Under various state laws and DEA regulations, every pharmacist must resolve “red flags” before dispensing a prescription for controlled substances. Most of the pharmacy state boards have published lists of what constitutes such red flags. For example, the California State Board of Pharmacy has published the following list of red flags (other states use the same criteria):
- Irregularities on the face of the prescription itself
- Nervous patient demeanor
- Age or presentation of patient (e.g., youthful patients seeking chronic pain medications)
- Multiple patients all with the same address
- Multiple prescribers for the same patient for duplicate therapy
- Cash payments
- Requests for early refills of prescriptions
- Prescriptions written for an unusually large quantity of drugs
- Prescriptions written for duplicative drug therapy
- Initial prescriptions written for strong opiates
- Long distances traveled from the patient’s home to the prescriber’s office or to the pharmacy
- Irregularities in the prescriber’s qualifications in relation to the type of medication(s) prescribed
- Prescriptions that are written outside of the prescriber’s medical specialty
- Prescriptions for medications with no logical connection to an illness or condition.
If any of the above are present, the pharmacist must document how the red flags were resolved. The key word here is “document.” I cannot stress enough the importance of documentation. While representing independent pharmacies in DEA audits and investigations for many years, I have seen large monetary penalties imposed simply because there was no documentation on how pharmacists cleared red flags. For example, I recently had a case where the DEA claimed that the red flags were not resolved and was proposing a multi-million dollar settlement. After interviewing the client, I learned that the pharmacist in fact did resolve the red flags. For example, he spoke to the prescribers regarding medical necessity and to the patients to inquire why they were traveling long distances and paying cash. The pharmacist, however, failed to document these inquires and we had no evidence (besides the pharmacist’s statement) that the pharmacy performed its due diligence in filling these scripts.
Specifically, the DEA has recently been targeting pharmacies with excessive filling or ordering, suspicious drug combinations, and pattern prescribing. Some examples of such drug combinations:
– An opioid, a benzodiazepine, and a muscle relaxer for overlapping days of supply
– An opioid, a benzodiazepine, and a muscle relaxer on the same day, and all the prescriptions were written by the same prescriber
– An opioid and a benzodiazepine within 30 days of one another
– An opioid and a benzodiazepine on the same day, and both prescriptions were written by the same prescriber
In the DEA’s opinion, there is no legitimate medical reason for such combinations.
Some examples of excessive dispensing (from recent cases):
– Pharmacy dispensed two short-acting opioid drugs on the same day
– Pharmacy dispensed an opioid prescription of over 200 MME per day
– Pharmacy dispensed more than 210 “days of supply” of all opioids combined in a 6-month period.

§ **Data listing**:
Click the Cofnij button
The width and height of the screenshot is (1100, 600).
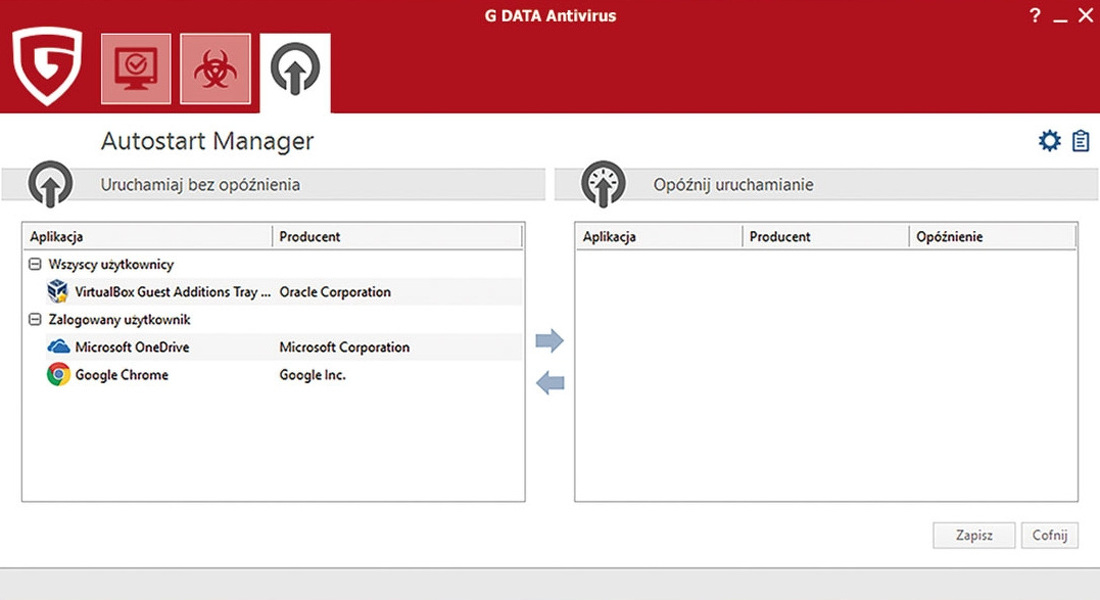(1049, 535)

...

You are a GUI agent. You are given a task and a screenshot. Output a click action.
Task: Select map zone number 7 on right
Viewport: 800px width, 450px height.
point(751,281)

...

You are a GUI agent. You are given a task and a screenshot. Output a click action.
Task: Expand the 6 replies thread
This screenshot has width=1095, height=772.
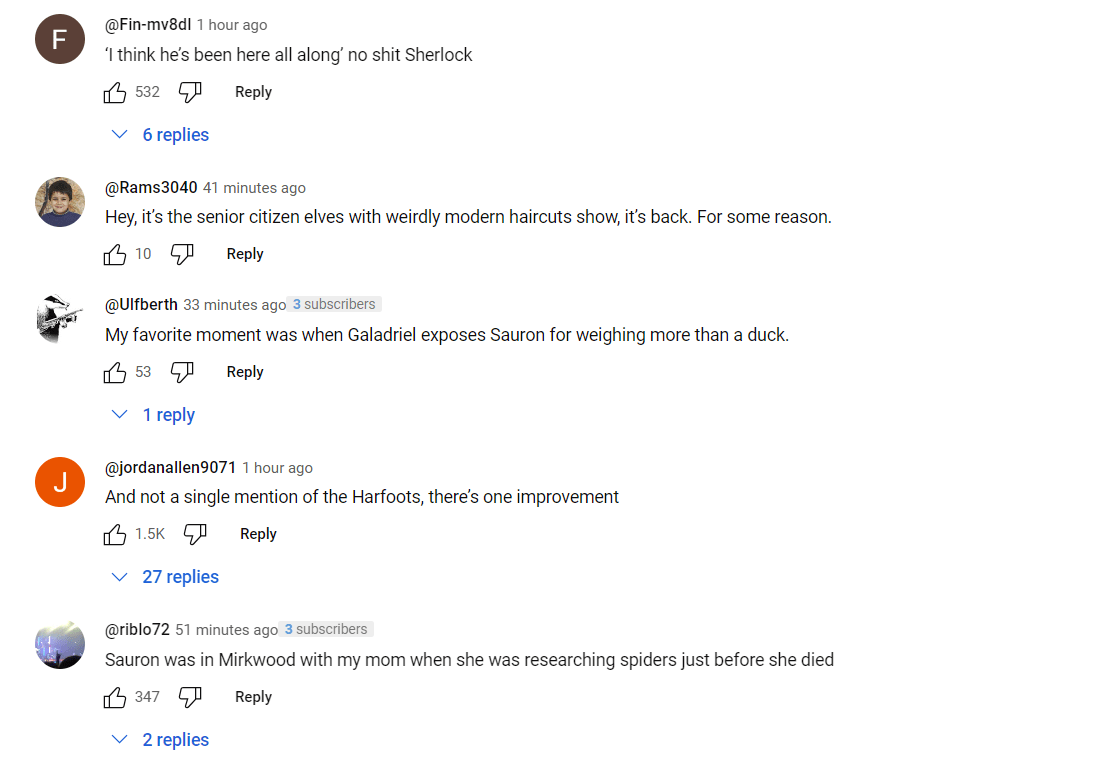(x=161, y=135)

§ **Your goal**:
In the red flags text:
(a) Which state board's published list of red flags is quoted?
(b) If any red flags are present, what must the pharmacist do?
(c) What daily amount made an opioid prescription an example of excessive dispensing?
Use only the red flags text; the material plays no part.

§ **Output for this exercise**:
(a) The California State Board of Pharmacy.
(b) Document how the red flags were resolved.
(c) Over 200 MME per day.